Catherine McDiarmid-Watt | Monday, February 04, 2008 | 0 comments

Many parents who use donor eggs to conceive have trouble explaining it to their children

MEDFIELD -
Cara Birrittieri is set to have a talk with her 3-year-old daughter any day now, something that has been on her mind since Victoria was just a fetal ultrasound image.

"Part of me wishes I didn't have to tell her," Birrittieri said, as the girl raced by the living room holding a doll.
"The love is so intense for this kid - I mean, she is mine."
Yet, in the months to come, Birrittieri plans to explicitly tell Victoria the way in which she is also part of another woman - a graduate student in her 20's who
donated the egg that helped create the preschooler.

This particular version of a child's origins is so complicated, and sometimes so painful, that some parents never try.

"It's easier not to tell," said Birrittieri, a 48-year-old former television health reporter.
"Most women go through hell with infertility, and this was their last chance. Rather than grieve the loss of the child they didn't have, they make this child that child."
Research shows that as many as 44 percent of parents who used egg donors have no plans to tell their children the truth about their origins, a figure that surprises psychologists and fertility specialists who had expected a higher rate of disclosure at a time when openness is encouraged about such matters.

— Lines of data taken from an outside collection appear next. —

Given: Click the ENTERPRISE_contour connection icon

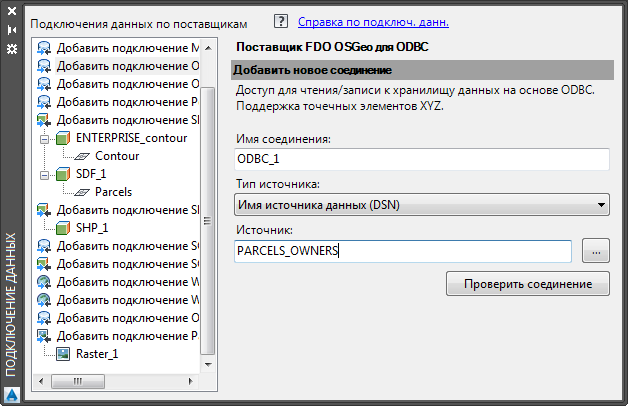Looking at the screenshot, I should point(64,138).
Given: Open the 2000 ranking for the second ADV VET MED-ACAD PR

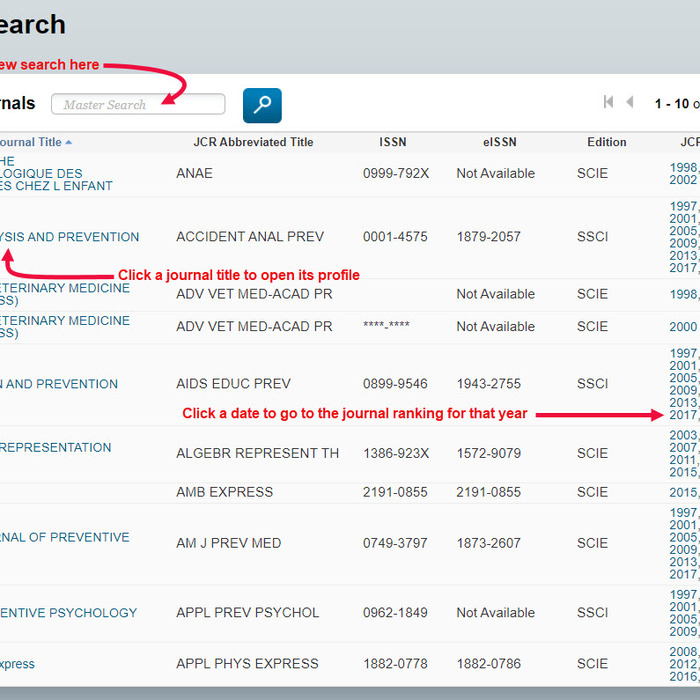Looking at the screenshot, I should click(683, 327).
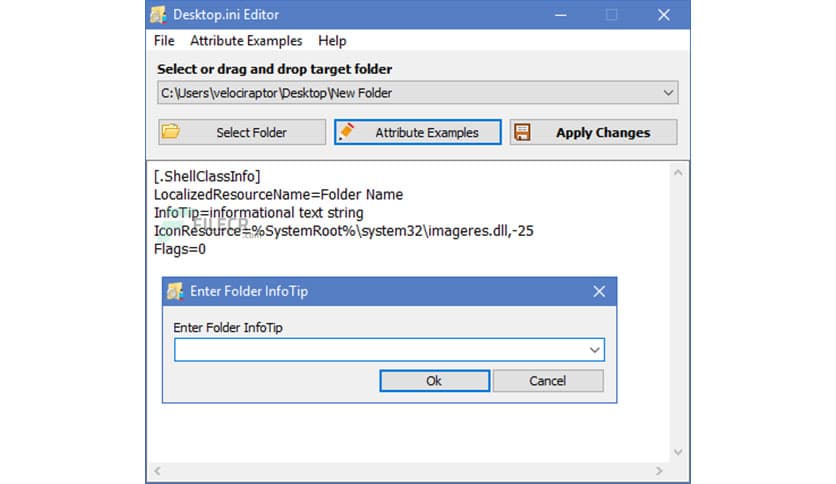
Task: Click the pencil icon on Attribute Examples
Action: tap(346, 132)
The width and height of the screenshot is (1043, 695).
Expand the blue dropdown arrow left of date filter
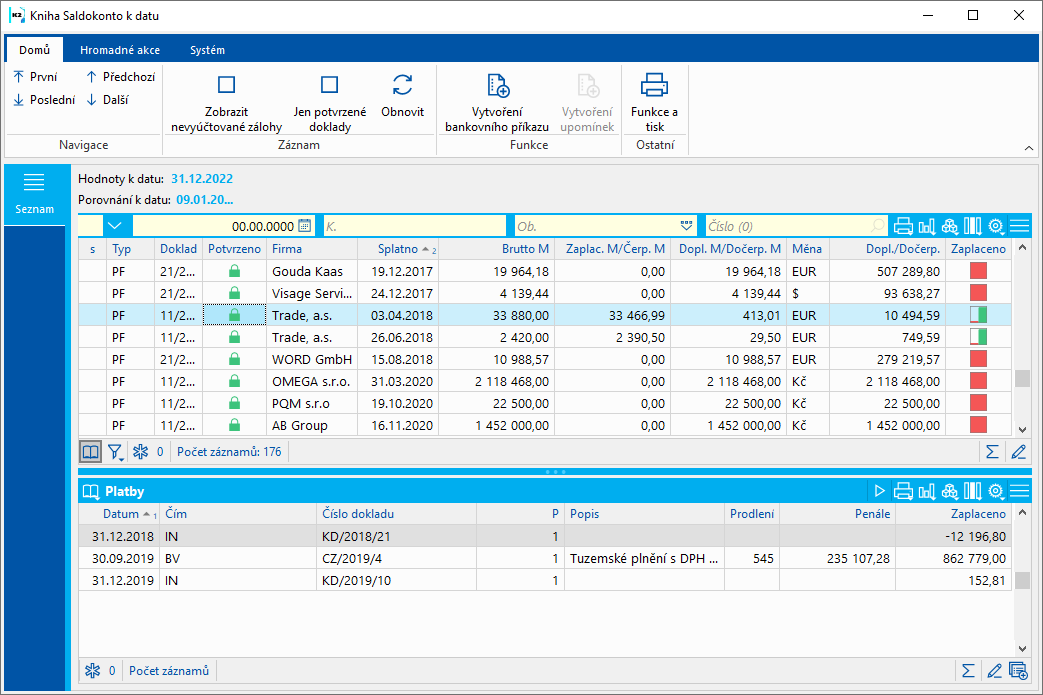pyautogui.click(x=115, y=226)
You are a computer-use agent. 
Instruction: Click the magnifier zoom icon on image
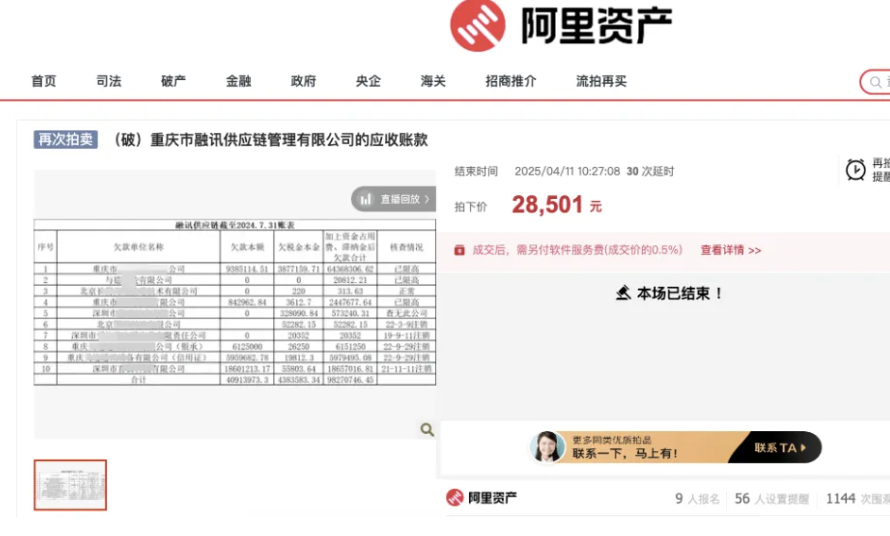[427, 430]
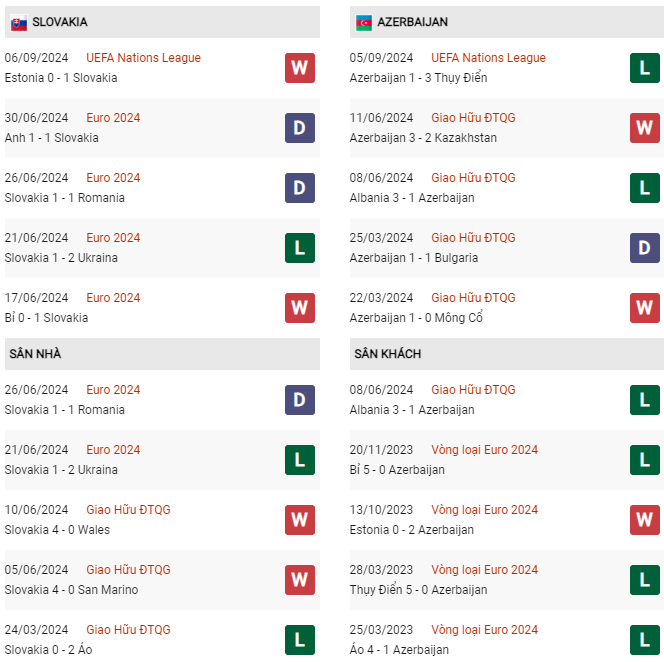
Task: Select the SÂN KHÁCH section header
Action: [x=507, y=354]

"The technology is so far ahead of the psychology," said
Alice Domar, a psychologist and director of the Mind-Body Center for Women's Health at Boston IVF, the state's biggest fertility clinic.

Therapists say they know these talks with children are never easy, and must be done slowly in age-appropriate ways, but they had assumed parents using egg donation would want to be open, embracing the latest psychological wisdom as easily as the
newest reproductive technologies.

The most current thinking about disclosure comes from vast research done on adoption and sperm donation, two of the most common options used to address infertility. Researchers found children kept in the dark about their origins
often felt betrayed when they later learned the truth, and more so, if they discovered accidentally through a relative or family friend.

Also, given the mounting evidence about the
powerful role of genetics in health, many psychologists say children have a right to know their medical history.

Still, even as psychologists advise openness, many parents who used the latest in egg-donation technology have no plans to tell their children, citing the complexity of the narrative, a desire to protect the child from being seen as a "science fiction" curiosity, or a belief that it remains a deeply private family issue.

Some mothers, who gave birth and nursed the child, are reluctant to tell their child anything that diminishes their role as the mother

"People need to be educated," said
Ellen Glazer, a Newton social worker who wrote a book about egg donation. "They are so vulnerable."

A 2005 study of 148 couples who used a
West Coast infertility clinic for egg donation, found that 27 percent had already told their children; 53 percent had not yet disclosed, but said they would at some point in the future; 12 percent did not plan to tell; and 8 percent remained "undecided." A 2004 study of British parents who used egg donors found that 56 percent planned to tell their children, while 44 percent had decided against telling or were undecided. Researchers say there is a shortage of reliable data because many parents using egg donation decline to participate in studies.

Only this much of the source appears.